読売新聞朝刊掲載の人生相談欄 老いらくの恋に悩む内容増加

NEWSポストセブン / 2014年3月14日 11時0分

 読売新聞の「くらし」面に掲載される相談コーナー『人生案内』が今、「身につまされる」「励まされる」と、シニア層から大きな注目を集めている。

『人生案内』は、今年で100周年の人気企画。読者が投稿した生活上の悩み全般を、作家や精神科医ら識者が、日替わりで回答する人生相談コーナーだ。

「毎朝新聞が届いたら、ここから読む」(80代男性)という声も多い投稿欄だが、最近では子育てや就職、介護などの相談に混じって、70代前後の高齢世代が“老いらくの恋”について悩む内容が増えているのである。

 いくつか、その実例を紹介しよう。

 妻を9年前に亡くした70代男性は、再婚を考えて複数の女性と付き合ったことが“本命”の彼女に知られ、疎遠になったと悩む。

<彼女は、私が彼女とだけ交際中と信じていました。私が別の女性とも関係したとポロッとしゃべって以来、円満な付き合いができなくなりました。彼女に言われて別の女性と別れましたが、彼女は交際をやめたいと言います。彼女を失いたくありません。どうしたらよいでしょう>(同紙2013年12月31日)

 複数の女性とはメールや電話から男女の関係までいろいろだとも語り、70歳を過ぎてなお“お盛ん”なことに感心するが、本命の彼女を思う気持ちは真剣そのもの。
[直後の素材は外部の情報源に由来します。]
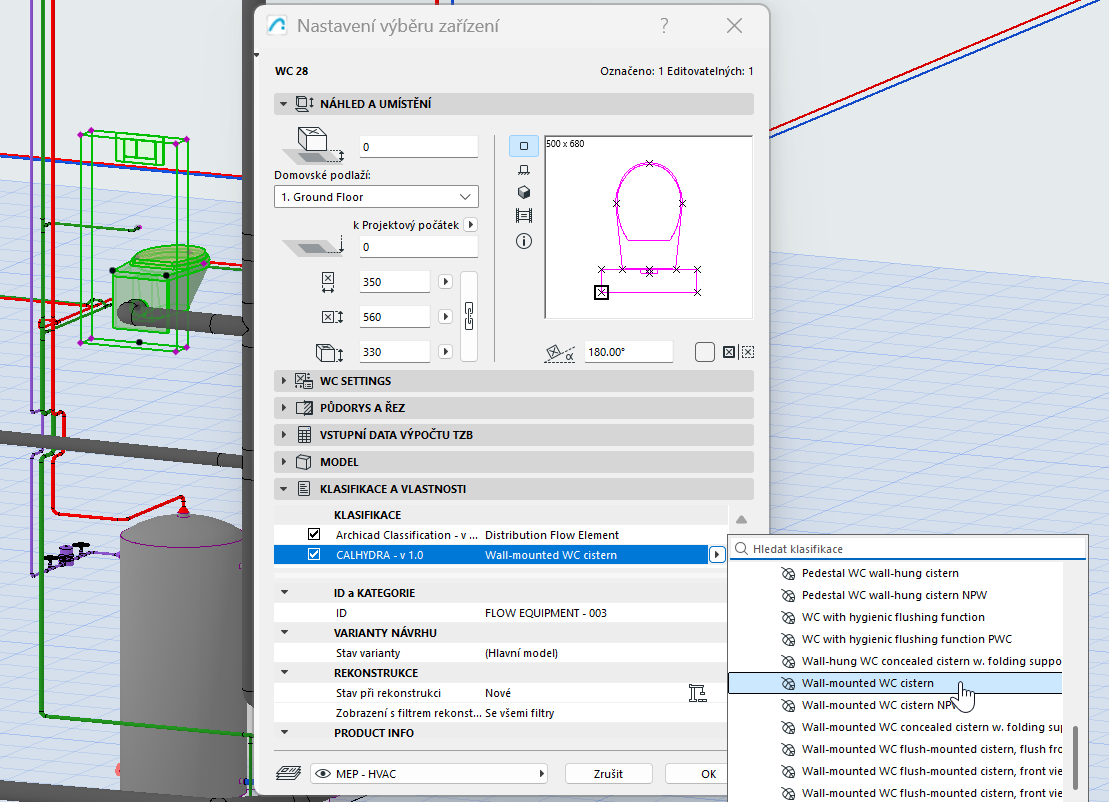Switch preview to 3D shaded view icon

click(x=523, y=192)
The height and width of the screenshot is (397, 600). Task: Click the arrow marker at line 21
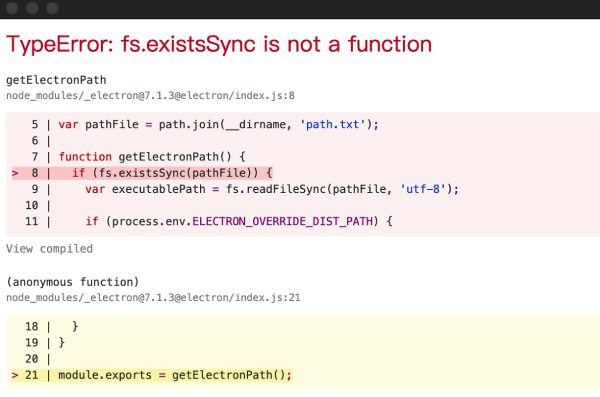[x=15, y=375]
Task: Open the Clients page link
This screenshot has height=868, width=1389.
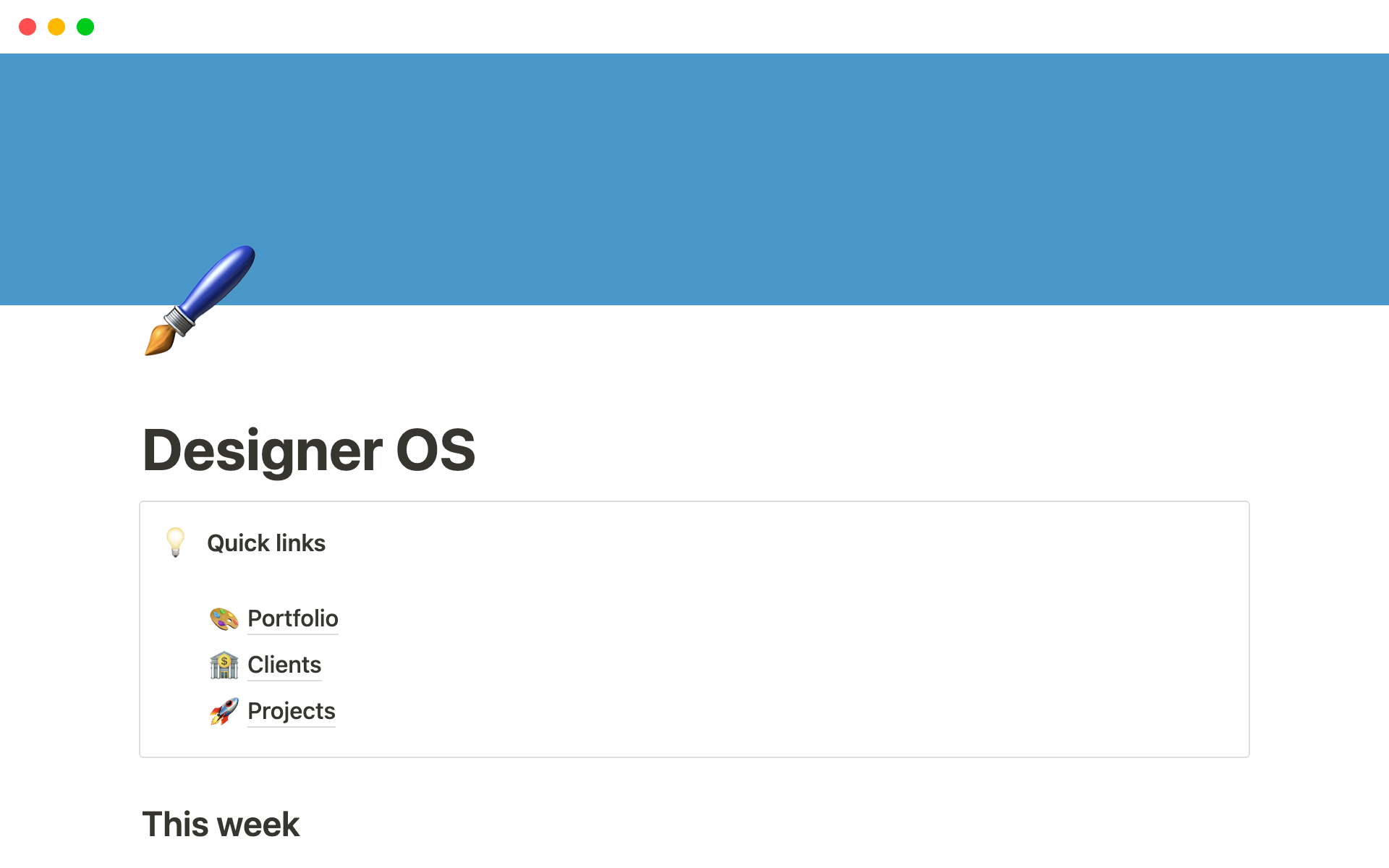Action: [284, 665]
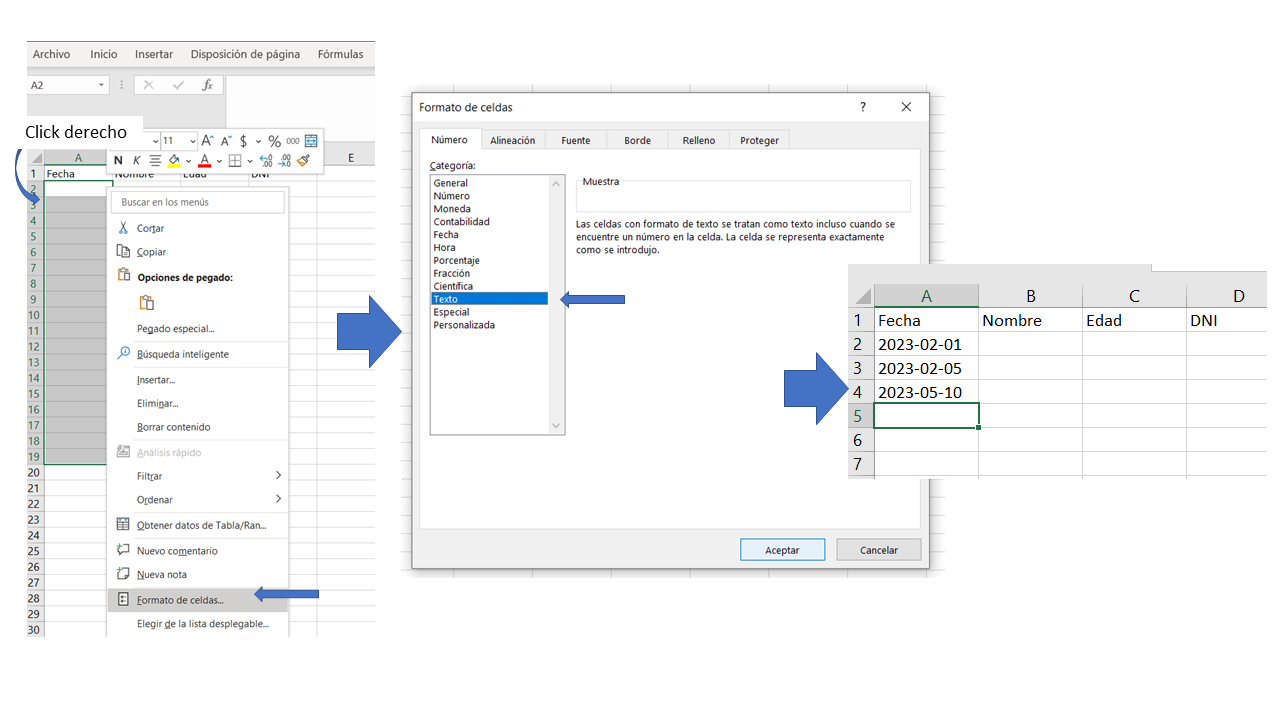Click the format painter brush icon
Screen dimensions: 1280x720
click(x=304, y=160)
これに対する識者の回答は「誠実な態度を徹底的に示せ」だった。

 元々このコーナーは、これほど高齢者の恋愛相談が多くはなかったという。回答者の一人で精神科医の野村総一郎氏が語る。

「禁じられた恋や、若い夫婦や職場の不倫などが定番でしたが、ここ数年、高齢者の恋愛相談が明らかに増えています。寿命が延びた結果、老後の過ごし方の一つとして恋愛が捉えられているのでしょう。人生経験が豊富な分、悩みの内容や語り口に味わいがありますね」

 70代ともなると伴侶を失う人も少なくない。でも、自分はまだまだ元気。単身世帯が増加するであろう今後の長寿社会で、もう一花咲かせたいという願いは多くの人の実感となっているようだ。